Of interest, there has been a randomized, double-blind, 6-month-long trial comparing a high-fat hypercaloric diet (n = 8 patients) to a high-carbohydrate hypercaloric diet (n = 6 patients) and an isocaloric diet (n = 6 patients). Patients on the high-fat hypercaloric diet experienced more adverse events including weight loss than those in the other groups. Patients on the high-carbohydrate hypercaloric diet had the fewest adverse events including deaths and were least likely to drop out of the study early (Citation35).
Risks and costs
Most patients on ketogenic diets in previous trials across different indications (ex. Citation36–42) report adverse events. These commonly include nausea, diarrhea, stomach pain, dehydration, flu-like symptoms, bad breath, pancreatitis, electrolyte disturbances, decreased bone density, and kidney stones. Weight loss often occurs on ketogenic diets (Citation41); unfortunately, weight loss may be especially problematic for PALS because it is correlated with accelerated progression (Citation43).
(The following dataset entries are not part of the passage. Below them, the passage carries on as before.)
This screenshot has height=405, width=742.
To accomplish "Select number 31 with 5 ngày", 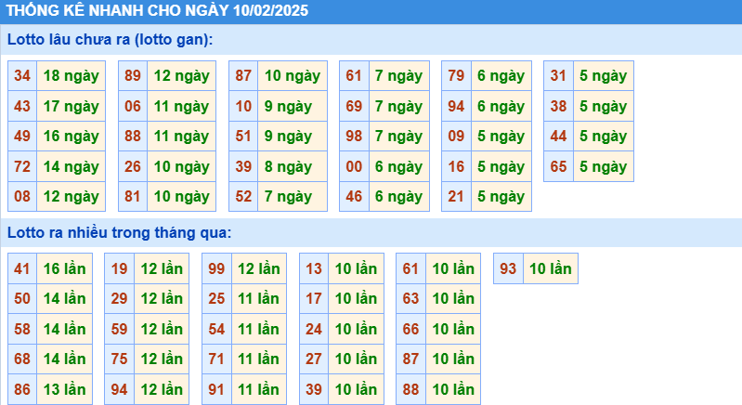I will tap(558, 76).
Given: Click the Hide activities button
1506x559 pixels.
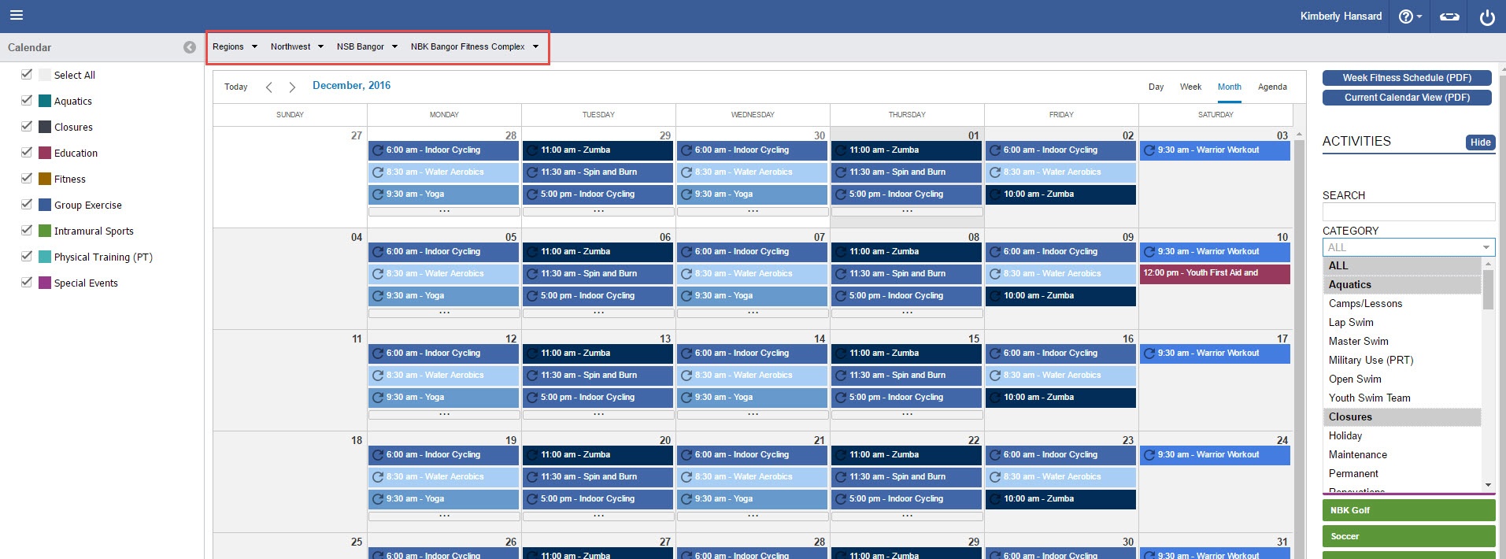Looking at the screenshot, I should point(1480,143).
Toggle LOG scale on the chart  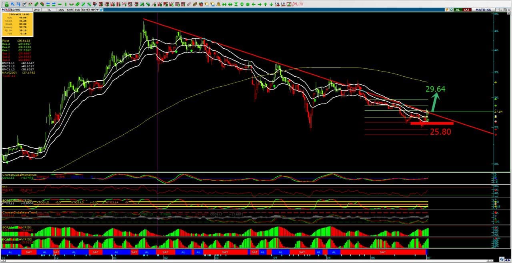coord(61,10)
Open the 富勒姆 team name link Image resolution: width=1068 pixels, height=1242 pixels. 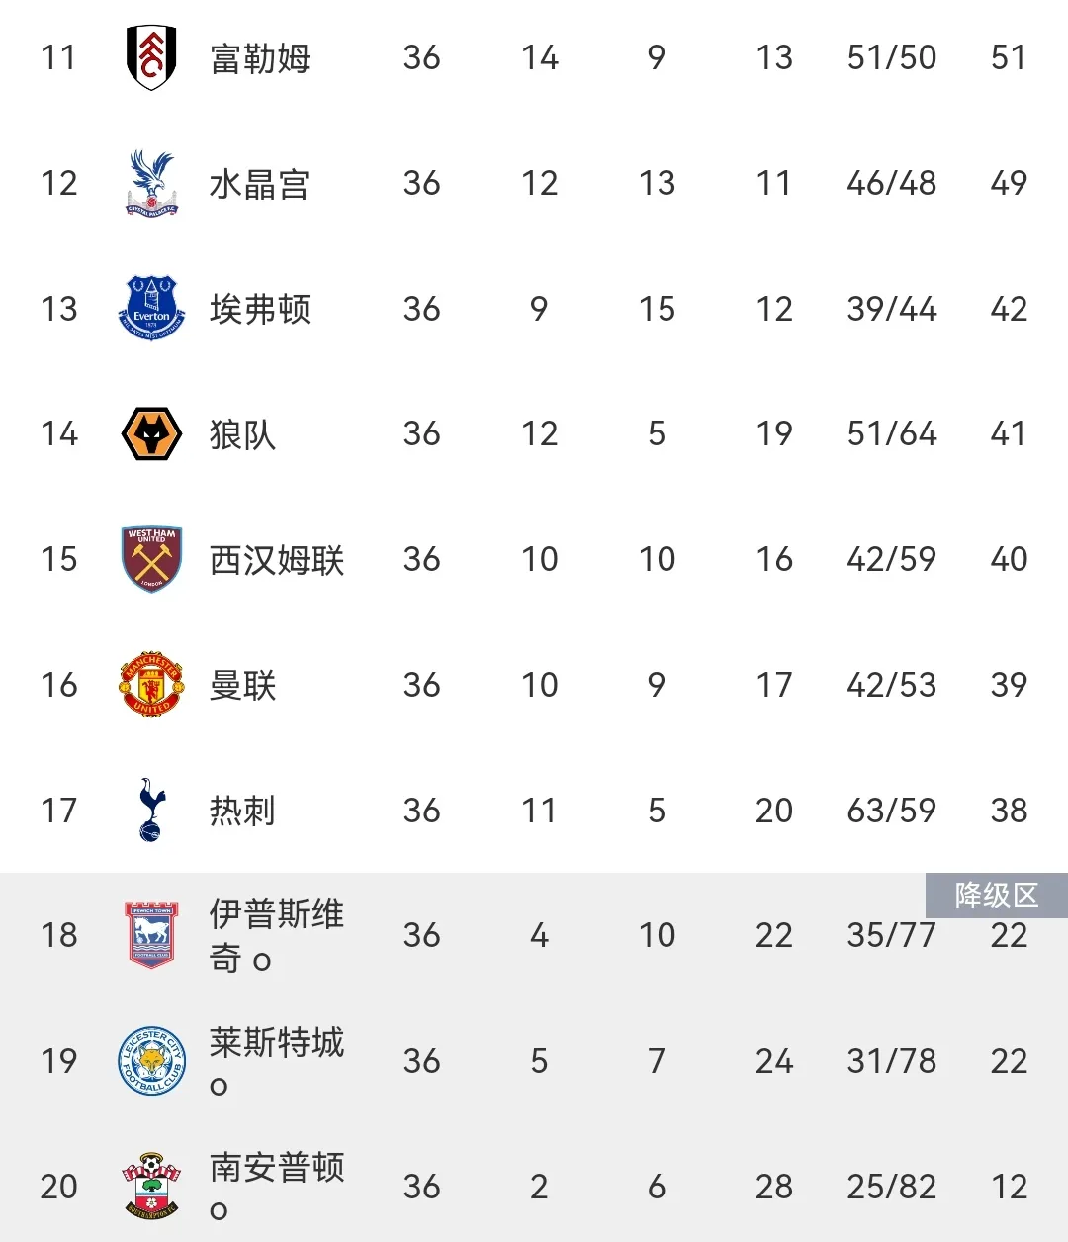pyautogui.click(x=260, y=58)
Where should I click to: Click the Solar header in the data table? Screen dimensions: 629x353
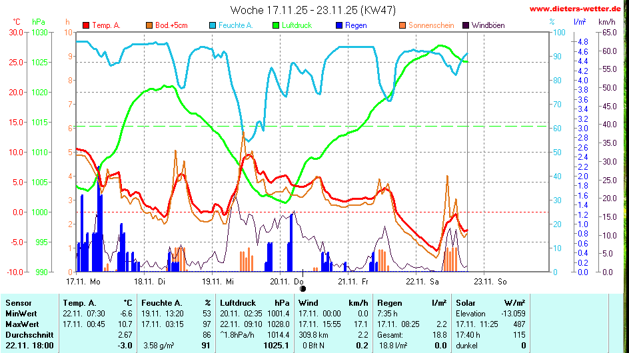click(x=466, y=303)
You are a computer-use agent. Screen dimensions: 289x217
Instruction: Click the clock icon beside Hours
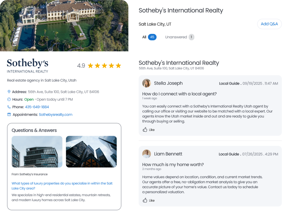pyautogui.click(x=9, y=99)

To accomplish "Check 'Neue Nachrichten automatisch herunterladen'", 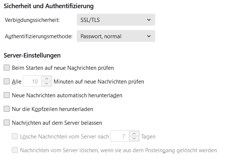I will (7, 95).
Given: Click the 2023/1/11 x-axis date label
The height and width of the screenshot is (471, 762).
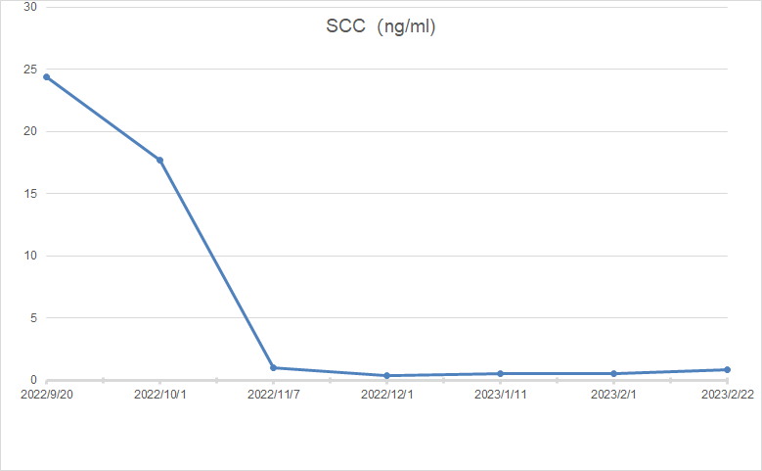Looking at the screenshot, I should point(501,395).
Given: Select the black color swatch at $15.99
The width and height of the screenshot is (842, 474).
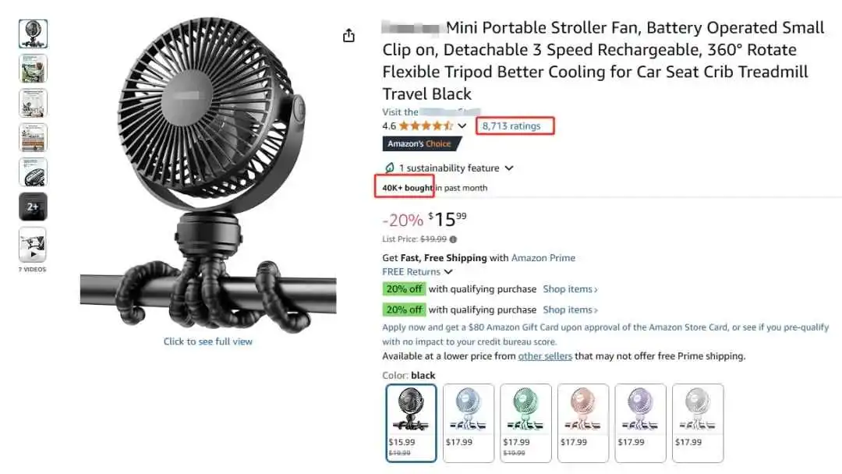Looking at the screenshot, I should [411, 423].
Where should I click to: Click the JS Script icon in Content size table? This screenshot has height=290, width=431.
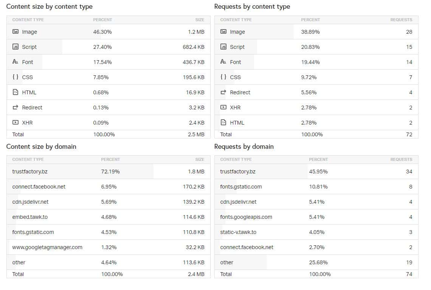click(x=16, y=47)
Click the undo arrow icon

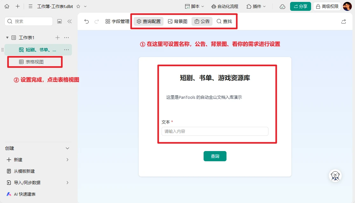[x=87, y=21]
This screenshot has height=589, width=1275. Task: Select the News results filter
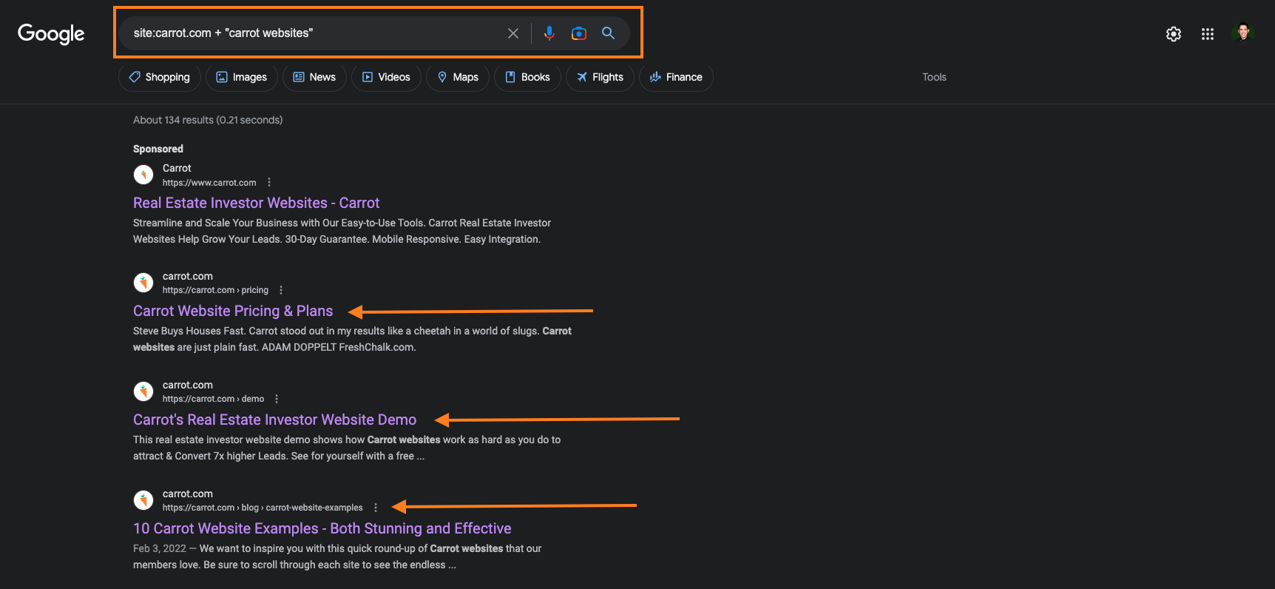[314, 77]
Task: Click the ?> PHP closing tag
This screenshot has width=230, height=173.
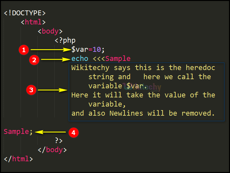Action: click(59, 141)
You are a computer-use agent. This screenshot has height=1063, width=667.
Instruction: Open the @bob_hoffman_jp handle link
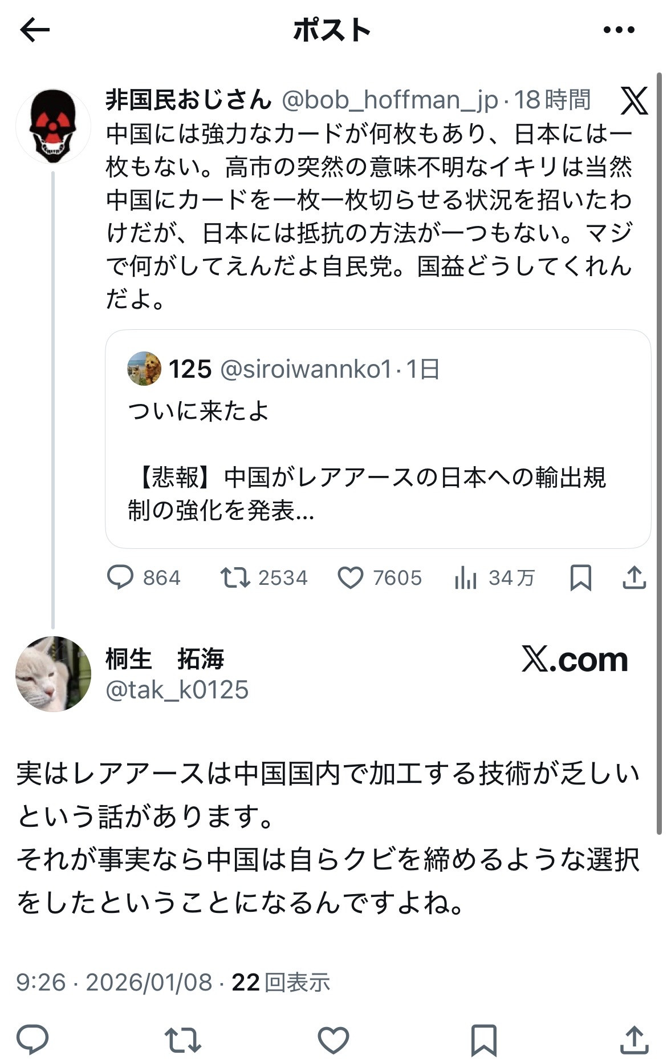(x=390, y=100)
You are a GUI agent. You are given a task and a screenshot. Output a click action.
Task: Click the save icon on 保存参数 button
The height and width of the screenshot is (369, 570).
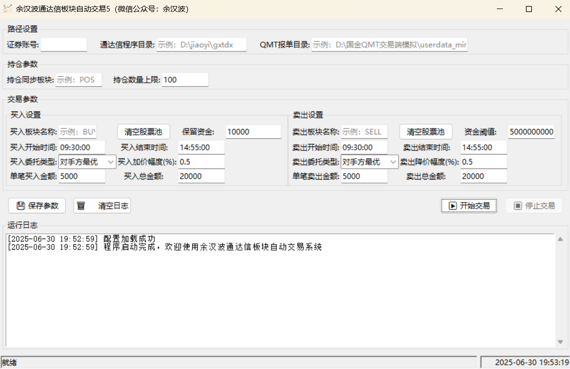tap(21, 206)
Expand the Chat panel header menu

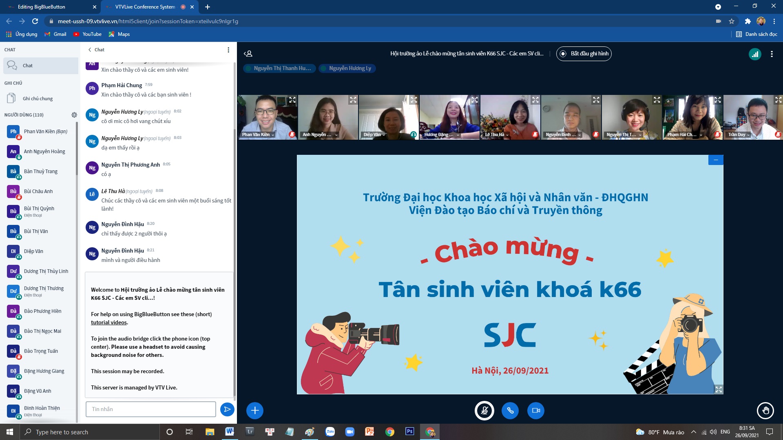(x=228, y=49)
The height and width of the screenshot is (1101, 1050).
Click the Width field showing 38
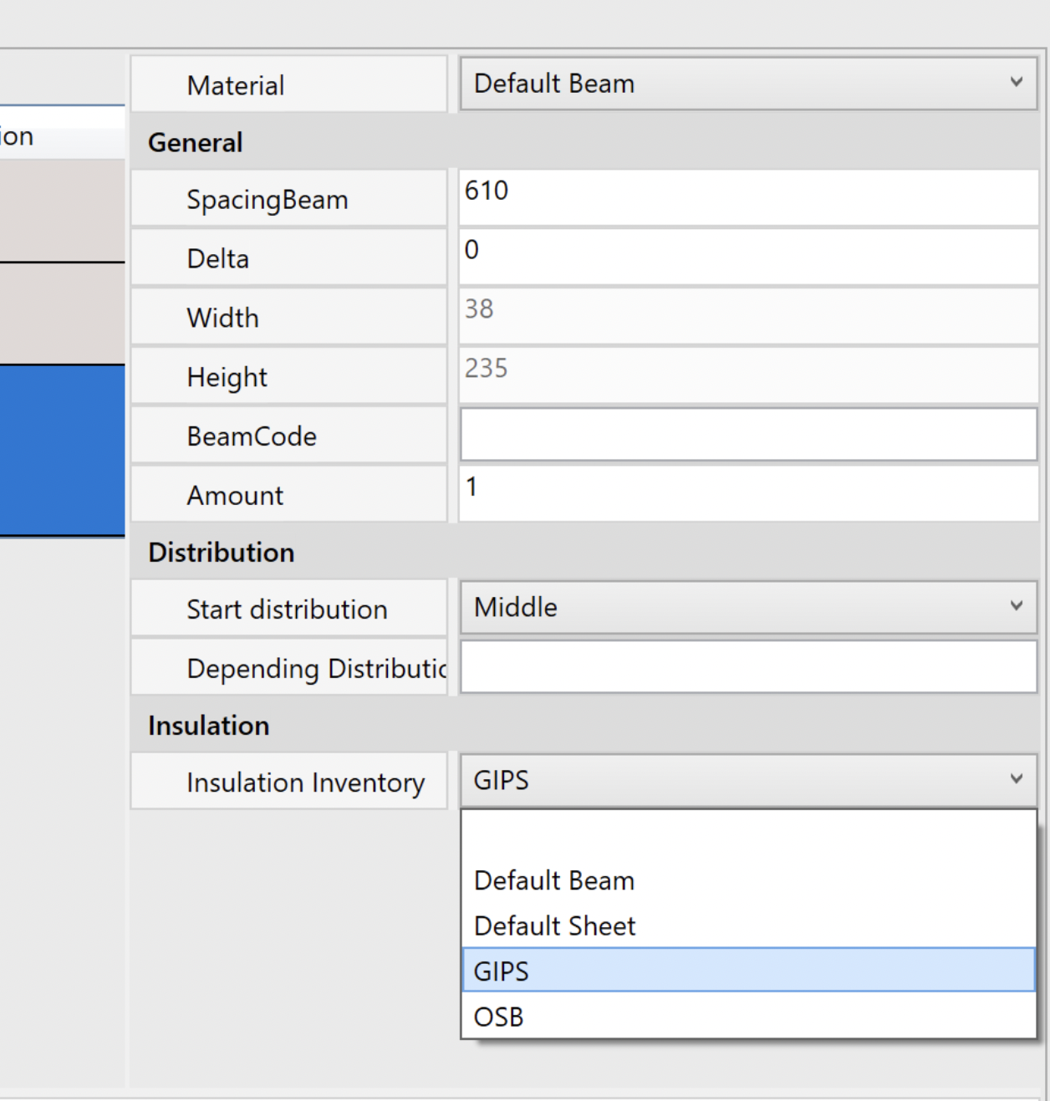click(x=747, y=316)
Serious adverse events can occur in up to 10% of patients in trials of ketogenic diets and can include severe hypoproteinemia, hemolytic anemia, renal tubular acidosis, marked increase in transaminases (Citation40). Rhabdomyolysis (Citation33) and fatal cardiac arrhythmias (Citation44) have been reported. Based on these reports, we assign a TOE “Risks” grade of D. It is important to again note that there are very few reports of any kind documenting the safety and tolerability of ketogenic diets in people with ALS; there could be different side effects in this population.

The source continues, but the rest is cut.